Fishing on Shasta Lake is excellent and only getting better. Bass are grabbing topwater lures early and deeper lures later in the day, trout are shallow and limits are being caught.
The only open boat ramps are Centemudi, Sugarloaf Low Water, Jones Valley Low Water and Bridge Bay Resort. This will be the situation until the winter rains arrive.
Surface temperature on the main body of Shasta Lake is in the low 60s although past the mudline in the main channel temps will drop well into the 50s. Water is mostly clear with current visibility between 6 to 8 feet.
The bass bite is excellent with with many 2 to 3 pound fish being landed. Topwater lures do the trick early and plastics and crankbaits later in the day. The main body and points are producing best. Working the shore along mud lines always is a good technique. Last weekend’s 7.5 pound largemouth was caught on a swimbait
Bank fisherman should be happy as the bass are in close….again start your day with topwater lures like rip baits and spinner lures while later in the day go with deeper lures like plastic worms and jigs.

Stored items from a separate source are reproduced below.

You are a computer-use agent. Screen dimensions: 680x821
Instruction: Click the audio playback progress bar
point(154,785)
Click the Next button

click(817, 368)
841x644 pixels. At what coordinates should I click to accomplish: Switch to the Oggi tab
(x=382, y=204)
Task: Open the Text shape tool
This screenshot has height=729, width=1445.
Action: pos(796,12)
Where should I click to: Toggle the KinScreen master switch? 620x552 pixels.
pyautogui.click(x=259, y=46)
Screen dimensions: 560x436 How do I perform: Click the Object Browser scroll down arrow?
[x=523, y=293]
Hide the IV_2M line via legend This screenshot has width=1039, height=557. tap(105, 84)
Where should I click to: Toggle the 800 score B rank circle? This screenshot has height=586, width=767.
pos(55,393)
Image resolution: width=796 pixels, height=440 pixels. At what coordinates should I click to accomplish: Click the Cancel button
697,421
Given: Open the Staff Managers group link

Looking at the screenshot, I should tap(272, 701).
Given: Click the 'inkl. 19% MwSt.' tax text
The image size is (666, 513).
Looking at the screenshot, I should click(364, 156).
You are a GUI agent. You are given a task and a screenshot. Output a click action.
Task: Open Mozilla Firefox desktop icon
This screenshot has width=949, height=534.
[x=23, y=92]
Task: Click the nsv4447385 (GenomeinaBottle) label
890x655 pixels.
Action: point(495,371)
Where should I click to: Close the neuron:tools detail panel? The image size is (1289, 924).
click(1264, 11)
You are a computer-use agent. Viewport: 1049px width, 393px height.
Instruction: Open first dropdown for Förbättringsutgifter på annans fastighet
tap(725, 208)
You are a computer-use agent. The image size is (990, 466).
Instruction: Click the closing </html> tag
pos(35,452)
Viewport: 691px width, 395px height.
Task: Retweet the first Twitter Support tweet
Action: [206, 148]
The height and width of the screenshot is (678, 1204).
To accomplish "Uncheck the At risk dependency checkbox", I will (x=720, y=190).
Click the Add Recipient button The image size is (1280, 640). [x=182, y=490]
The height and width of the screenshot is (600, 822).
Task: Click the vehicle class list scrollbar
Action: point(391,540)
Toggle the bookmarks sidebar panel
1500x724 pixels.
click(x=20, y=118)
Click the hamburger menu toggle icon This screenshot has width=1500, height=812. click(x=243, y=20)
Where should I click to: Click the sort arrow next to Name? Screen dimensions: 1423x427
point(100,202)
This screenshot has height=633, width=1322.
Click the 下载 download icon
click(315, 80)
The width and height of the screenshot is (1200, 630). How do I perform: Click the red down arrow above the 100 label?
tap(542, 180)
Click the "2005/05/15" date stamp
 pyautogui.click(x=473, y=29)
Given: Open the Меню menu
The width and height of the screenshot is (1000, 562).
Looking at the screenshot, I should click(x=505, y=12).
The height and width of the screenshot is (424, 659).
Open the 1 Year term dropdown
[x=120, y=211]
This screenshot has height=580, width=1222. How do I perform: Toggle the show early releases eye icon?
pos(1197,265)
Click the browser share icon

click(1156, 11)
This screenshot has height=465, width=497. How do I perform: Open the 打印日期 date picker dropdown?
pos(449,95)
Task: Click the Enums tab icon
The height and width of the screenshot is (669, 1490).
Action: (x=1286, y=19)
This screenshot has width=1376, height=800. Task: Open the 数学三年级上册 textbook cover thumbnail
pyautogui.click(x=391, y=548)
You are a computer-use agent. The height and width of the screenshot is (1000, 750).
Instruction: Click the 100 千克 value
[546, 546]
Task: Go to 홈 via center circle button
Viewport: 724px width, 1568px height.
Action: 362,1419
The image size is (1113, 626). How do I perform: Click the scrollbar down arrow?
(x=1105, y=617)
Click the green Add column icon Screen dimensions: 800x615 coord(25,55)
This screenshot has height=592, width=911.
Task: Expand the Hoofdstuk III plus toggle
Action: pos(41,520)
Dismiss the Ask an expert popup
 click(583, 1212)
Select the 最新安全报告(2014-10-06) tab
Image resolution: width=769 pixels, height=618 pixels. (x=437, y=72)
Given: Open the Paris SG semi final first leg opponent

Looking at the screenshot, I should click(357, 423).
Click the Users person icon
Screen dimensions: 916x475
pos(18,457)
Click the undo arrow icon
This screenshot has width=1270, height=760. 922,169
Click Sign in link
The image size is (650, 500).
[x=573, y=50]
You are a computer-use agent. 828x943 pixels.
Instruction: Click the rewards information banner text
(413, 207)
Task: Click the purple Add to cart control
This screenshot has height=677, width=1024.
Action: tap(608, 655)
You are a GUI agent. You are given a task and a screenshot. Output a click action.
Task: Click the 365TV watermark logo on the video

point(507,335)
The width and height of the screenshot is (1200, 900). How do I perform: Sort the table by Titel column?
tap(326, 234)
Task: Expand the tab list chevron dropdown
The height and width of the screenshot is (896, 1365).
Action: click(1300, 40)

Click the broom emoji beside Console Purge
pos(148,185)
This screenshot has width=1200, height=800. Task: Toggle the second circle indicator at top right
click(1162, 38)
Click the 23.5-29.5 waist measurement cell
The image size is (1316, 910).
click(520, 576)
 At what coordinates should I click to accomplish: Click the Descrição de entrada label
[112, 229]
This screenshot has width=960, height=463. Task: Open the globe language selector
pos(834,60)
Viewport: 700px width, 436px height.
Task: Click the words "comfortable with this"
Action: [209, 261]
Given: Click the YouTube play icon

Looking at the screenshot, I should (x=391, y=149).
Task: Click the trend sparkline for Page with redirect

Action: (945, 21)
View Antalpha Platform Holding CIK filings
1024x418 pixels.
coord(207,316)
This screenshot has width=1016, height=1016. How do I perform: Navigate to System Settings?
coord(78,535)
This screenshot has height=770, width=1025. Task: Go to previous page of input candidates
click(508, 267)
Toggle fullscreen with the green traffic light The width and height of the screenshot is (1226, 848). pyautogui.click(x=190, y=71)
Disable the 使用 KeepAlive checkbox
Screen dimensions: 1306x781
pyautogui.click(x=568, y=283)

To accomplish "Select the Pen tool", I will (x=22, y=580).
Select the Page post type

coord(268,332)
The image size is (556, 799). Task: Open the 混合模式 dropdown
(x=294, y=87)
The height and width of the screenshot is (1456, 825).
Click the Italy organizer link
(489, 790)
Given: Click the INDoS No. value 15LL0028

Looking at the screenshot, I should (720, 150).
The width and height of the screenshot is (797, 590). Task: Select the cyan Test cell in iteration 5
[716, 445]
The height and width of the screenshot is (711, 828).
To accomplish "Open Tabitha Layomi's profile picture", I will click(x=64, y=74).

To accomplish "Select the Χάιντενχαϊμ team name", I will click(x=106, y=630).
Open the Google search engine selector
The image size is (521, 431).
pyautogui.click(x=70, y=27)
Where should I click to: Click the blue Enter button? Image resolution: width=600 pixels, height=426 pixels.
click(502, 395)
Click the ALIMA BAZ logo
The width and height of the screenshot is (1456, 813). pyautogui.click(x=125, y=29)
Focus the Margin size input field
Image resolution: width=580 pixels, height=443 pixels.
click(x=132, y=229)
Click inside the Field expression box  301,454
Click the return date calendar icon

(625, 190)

Throw reaction baits early (top water, spinnerbaits, ripbaits and crankbaits) on main and secondary points. After the sun gets on the water pull out to the 20′ to 30′ range and fish down baits such as darthead worms, 1/2 & 3/4 oz. jigs and brass n’ glass.
Phils Props on WesternBass.com
Trout are generally shallow…from the surface to 20 feet deep. Kastmasters and rattle traps are good lures to try. Anglers are reporting good results using Humdingers, white hoochies, and small chrome spoons. Best bets are in the coves off the main body, on Dry Creek west of Shasta Dam, around the buoys near Bridge Bay, under the I5 Bridge and near Hirz Bay on the McCloud River Arm.
The King salmon bite has slowed after September and will stay on the backburner until spring. The best spots for Kings on Shasta Lake are Backbone Creek, Little Backbone Creek, Digger Bay, Dry Creek and in front of Shasta Dam.